§ **Task instructions**
Look below for the line containing "Open the 英国租车 link in zoomed panel"; from there through the line containing "This screenshot has height=800, width=878.", both lines included, please set down each line exactly and nothing else.

Exercise data section start

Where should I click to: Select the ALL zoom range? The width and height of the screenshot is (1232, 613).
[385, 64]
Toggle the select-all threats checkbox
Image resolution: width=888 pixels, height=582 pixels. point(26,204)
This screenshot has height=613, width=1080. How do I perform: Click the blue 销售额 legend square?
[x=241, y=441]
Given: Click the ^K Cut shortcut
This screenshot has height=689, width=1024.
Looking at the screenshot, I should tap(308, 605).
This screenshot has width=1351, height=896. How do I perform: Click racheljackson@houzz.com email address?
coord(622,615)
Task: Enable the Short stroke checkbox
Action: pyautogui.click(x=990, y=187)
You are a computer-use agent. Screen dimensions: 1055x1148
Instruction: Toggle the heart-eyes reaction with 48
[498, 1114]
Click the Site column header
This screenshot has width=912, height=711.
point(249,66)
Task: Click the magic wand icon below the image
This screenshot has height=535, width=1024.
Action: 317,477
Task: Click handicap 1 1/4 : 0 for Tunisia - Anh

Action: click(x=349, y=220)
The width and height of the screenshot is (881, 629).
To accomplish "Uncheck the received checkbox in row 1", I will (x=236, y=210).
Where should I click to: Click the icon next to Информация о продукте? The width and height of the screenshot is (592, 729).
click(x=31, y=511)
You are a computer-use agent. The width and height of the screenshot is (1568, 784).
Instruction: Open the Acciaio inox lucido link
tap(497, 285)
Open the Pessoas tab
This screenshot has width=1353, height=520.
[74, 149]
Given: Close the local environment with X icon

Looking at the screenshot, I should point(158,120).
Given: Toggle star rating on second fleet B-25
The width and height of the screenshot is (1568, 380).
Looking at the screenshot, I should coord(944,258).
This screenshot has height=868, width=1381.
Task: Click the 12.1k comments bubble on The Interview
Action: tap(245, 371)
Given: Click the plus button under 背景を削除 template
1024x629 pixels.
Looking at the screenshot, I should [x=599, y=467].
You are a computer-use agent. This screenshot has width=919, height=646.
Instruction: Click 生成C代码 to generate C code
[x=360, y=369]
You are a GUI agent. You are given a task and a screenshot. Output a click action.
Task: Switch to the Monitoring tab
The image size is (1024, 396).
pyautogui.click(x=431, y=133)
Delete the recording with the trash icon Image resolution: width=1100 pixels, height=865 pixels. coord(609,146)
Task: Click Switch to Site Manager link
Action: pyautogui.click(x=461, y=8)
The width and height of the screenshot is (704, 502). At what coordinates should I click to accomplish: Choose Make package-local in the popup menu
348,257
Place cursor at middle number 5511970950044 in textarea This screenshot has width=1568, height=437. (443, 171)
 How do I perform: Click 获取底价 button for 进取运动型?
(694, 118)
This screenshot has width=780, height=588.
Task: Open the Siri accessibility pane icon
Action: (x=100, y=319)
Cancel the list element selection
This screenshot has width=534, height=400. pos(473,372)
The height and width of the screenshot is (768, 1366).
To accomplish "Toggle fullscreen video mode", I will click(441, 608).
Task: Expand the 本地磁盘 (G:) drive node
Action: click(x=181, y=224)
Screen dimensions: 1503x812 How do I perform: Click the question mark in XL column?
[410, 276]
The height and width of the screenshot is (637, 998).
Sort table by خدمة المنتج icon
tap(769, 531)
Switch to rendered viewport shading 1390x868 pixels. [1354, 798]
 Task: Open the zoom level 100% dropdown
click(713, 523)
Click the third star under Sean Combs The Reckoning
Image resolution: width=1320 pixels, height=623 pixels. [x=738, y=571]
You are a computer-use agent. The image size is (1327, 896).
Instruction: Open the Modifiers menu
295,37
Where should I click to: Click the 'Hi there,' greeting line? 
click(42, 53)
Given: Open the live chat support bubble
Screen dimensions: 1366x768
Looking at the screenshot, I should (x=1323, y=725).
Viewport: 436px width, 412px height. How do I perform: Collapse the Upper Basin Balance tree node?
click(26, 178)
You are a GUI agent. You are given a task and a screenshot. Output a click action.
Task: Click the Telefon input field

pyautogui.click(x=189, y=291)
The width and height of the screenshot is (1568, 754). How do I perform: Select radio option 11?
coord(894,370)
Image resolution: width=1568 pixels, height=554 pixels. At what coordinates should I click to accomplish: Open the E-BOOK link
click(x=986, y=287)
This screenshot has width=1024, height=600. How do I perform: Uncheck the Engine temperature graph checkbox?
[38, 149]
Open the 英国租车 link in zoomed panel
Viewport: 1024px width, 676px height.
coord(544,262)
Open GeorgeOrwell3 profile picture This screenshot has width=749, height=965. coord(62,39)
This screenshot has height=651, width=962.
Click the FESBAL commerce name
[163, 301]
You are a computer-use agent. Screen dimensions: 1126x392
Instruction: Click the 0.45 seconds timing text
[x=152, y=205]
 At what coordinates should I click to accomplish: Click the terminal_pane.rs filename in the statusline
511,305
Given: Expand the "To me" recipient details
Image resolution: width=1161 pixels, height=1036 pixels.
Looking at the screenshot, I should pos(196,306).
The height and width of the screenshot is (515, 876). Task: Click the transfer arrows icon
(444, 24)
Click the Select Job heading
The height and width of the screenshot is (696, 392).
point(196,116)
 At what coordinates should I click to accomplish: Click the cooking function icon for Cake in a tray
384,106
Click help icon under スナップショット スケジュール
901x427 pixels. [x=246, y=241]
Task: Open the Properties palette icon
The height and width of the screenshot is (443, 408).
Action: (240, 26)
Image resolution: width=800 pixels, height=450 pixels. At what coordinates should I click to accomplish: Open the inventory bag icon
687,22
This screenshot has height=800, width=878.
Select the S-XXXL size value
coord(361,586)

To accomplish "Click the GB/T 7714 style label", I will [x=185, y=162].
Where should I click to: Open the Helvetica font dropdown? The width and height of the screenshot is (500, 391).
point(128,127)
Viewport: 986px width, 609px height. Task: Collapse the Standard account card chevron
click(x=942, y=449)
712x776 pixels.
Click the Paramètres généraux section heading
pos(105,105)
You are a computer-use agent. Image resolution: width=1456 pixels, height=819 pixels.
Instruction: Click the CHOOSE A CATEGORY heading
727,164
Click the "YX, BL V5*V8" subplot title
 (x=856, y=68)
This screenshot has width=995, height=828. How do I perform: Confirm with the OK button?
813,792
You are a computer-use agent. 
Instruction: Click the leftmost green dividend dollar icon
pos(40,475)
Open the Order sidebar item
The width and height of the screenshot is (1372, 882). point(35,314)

Exercise data section end

§ **Answer to this task**
Open the 英国租车 link in zoomed panel
Viewport: 1024px width, 676px height.
coord(544,262)
Open GeorgeOrwell3 profile picture This screenshot has width=749, height=965. coord(62,39)
This screenshot has height=651, width=962.
Click the FESBAL commerce name
[163, 301]
You are a computer-use agent. Screen dimensions: 1126x392
Instruction: Click the 0.45 seconds timing text
[x=152, y=205]
 At what coordinates should I click to accomplish: Click the terminal_pane.rs filename in the statusline
511,305
Given: Expand the "To me" recipient details
Image resolution: width=1161 pixels, height=1036 pixels.
Looking at the screenshot, I should pos(196,306).
The height and width of the screenshot is (515, 876). Task: Click the transfer arrows icon
(444, 24)
Click the Select Job heading
The height and width of the screenshot is (696, 392).
point(196,116)
 At what coordinates should I click to accomplish: Click the cooking function icon for Cake in a tray
384,106
Click help icon under スナップショット スケジュール
901x427 pixels. [x=246, y=241]
Task: Open the Properties palette icon
The height and width of the screenshot is (443, 408).
Action: (240, 26)
Image resolution: width=800 pixels, height=450 pixels. At what coordinates should I click to accomplish: Open the inventory bag icon
687,22
This screenshot has height=800, width=878.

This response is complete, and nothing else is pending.